[Reading passage]
The following points for the consultation are made without prejudice to our view that there are profound structural flaws within RIPA, which suggest that the whole Act requires a radical overhaul. Nor does our participation in this consultation constitute tacit acceptance of the use of undercover policing against political dissent.  We simply wish to try and ensure that the abuses we experienced cannot happen again.

We note that despite the controversy over the issue of undercover relationships in the past couple of years, the Codes of Practice fail to make any mention of intimate and sexual relationships.

On your website it states that “both codes of practice have greatly improved control and oversight of the way public authorities use covert investigatory techniques, in order to protect our right to privacy.” Having had our privacy intruded upon to a huge and damaging degree we feel that these guidelines fail to address the issues raised by our claims, and fail to offer any increased protection to the public.

The changes proposed to the Codes of Practice are not sufficient to prevent the kinds of abuses that have been perpetrated by undercover officers like Mark Kennedy and Marco Jacobs, who were operating under very similar Codes of Practice. It is irrational and represents a dereliction of duty for new guidelines to ignore this behaviour, which has been called “unacceptable and grossly unprofessional” by Jon Murphy, head of ACPO (January 2011).

In the light of inconsistent statements by senior police and ministers** on the subject of sexual relationships, a duty is owed by the government to the public (and to officers) to ensure the regulations are clear. The situation as it stands currently gives free reign to officers and their handlers, and in view of the fact that women have been disproportionately affected by these relationships, a failure to introduce measures to prevent further abuse, amounts to institutional sexism.

** Inconsistent statements on the policy in respect of sexual conduct by undercover officers can be found detailed here.

 

PROPOSED ADDITION TO CODES OF PRACTICE

In our view, in order to provide protection to the public against this abuse, the Codes of Practice need to incorporate a clear statement so officers know from the start of their deployment that sexual and intimate relationships while undercover are not acceptable.  We propose that the following statement be added to the text of para 2.13 (p7):

“Officers are expressly forbidden from entering into intimate or sexual relationships whilst in their undercover persona.”

[Data block]

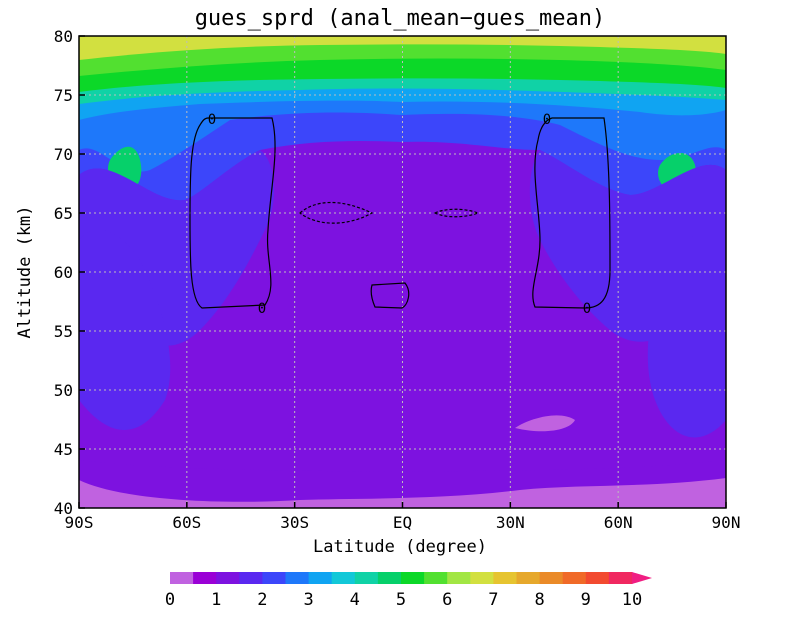 This screenshot has height=618, width=800. I want to click on contour-band-bottom, so click(402, 493).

[Required action] Copy out the full consultation response on undercover policing word for word, from its opening sentence to the proposed statement for the Codes of Practice.

[Answer section]
The following points for the consultation are made without prejudice to our view that there are profound structural flaws within RIPA, which suggest that the whole Act requires a radical overhaul. Nor does our participation in this consultation constitute tacit acceptance of the use of undercover policing against political dissent.  We simply wish to try and ensure that the abuses we experienced cannot happen again.

We note that despite the controversy over the issue of undercover relationships in the past couple of years, the Codes of Practice fail to make any mention of intimate and sexual relationships.

On your website it states that “both codes of practice have greatly improved control and oversight of the way public authorities use covert investigatory techniques, in order to protect our right to privacy.” Having had our privacy intruded upon to a huge and damaging degree we feel that these guidelines fail to address the issues raised by our claims, and fail to offer any increased protection to the public.

The changes proposed to the Codes of Practice are not sufficient to prevent the kinds of abuses that have been perpetrated by undercover officers like Mark Kennedy and Marco Jacobs, who were operating under very similar Codes of Practice. It is irrational and represents a dereliction of duty for new guidelines to ignore this behaviour, which has been called “unacceptable and grossly unprofessional” by Jon Murphy, head of ACPO (January 2011).

In the light of inconsistent statements by senior police and ministers** on the subject of sexual relationships, a duty is owed by the government to the public (and to officers) to ensure the regulations are clear. The situation as it stands currently gives free reign to officers and their handlers, and in view of the fact that women have been disproportionately affected by these relationships, a failure to introduce measures to prevent further abuse, amounts to institutional sexism.

** Inconsistent statements on the policy in respect of sexual conduct by undercover officers can be found detailed here.

 

PROPOSED ADDITION TO CODES OF PRACTICE

In our view, in order to provide protection to the public against this abuse, the Codes of Practice need to incorporate a clear statement so officers know from the start of their deployment that sexual and intimate relationships while undercover are not acceptable.  We propose that the following statement be added to the text of para 2.13 (p7):

“Officers are expressly forbidden from entering into intimate or sexual relationships whilst in their undercover persona.”